It's an interview with John Haught, a catholic theologian at Georgetown University. He has some interesting things to say about what athiests don't know about religion, how evolution and theology can be compatible. But what struck me was what he had to say when the interviewer asked him: "Why can't you have hope if you don't believe in God"
Haught says:
"You can have hope. But the question is, can you justify the hope? I don't have any objection to the idea that atheists can be good and morally upright people. But we need a worldview that is capable of justifying the confidence that we place in our minds, in truth, in goodness, in beauty. I argue that an atheistic worldview is not capable of justifying that confidence. Some sort of theological framework can justify our trust in meaning, in goodness, in reason."

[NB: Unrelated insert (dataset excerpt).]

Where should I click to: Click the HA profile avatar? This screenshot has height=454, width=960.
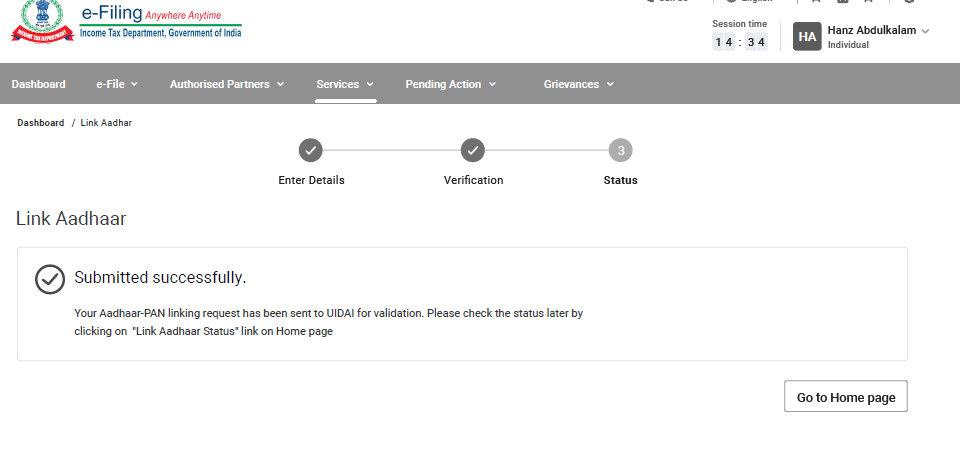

Believing Christ is the justification for hope is what I cling to during the holidays. My usual holiday depression has been kept at bay by my crazy schedule, a few days of sunshine, and Sufjan Steven's Christmas CDs. Oh, and the Lexapro probably helps a little, too. But our wonderful church, Old St. Pats, is the true salve. In church on Sunday I was wondering, really, what people do without God. During this advent season, each Sunday they have a member of the church tell his or her story. Last Sunday a woman told about how her husband died in her arms of heart failure, and 6 months later, her infant daughter died of Sudden Infant Death Syndrome. How do you find hope in the midst of that? I'm constantly amazed at the testimony of people who have been through the most horrific things that life brings. Sure, I feel beaten down by every day life. But these stories constantly remind me that there is something to this Christmas story. That if THEY can go through THAT and come out feeling loved by God....then yes, there is hope. Maybe that's what it means to being Christ in the world? Telling our stories of hope.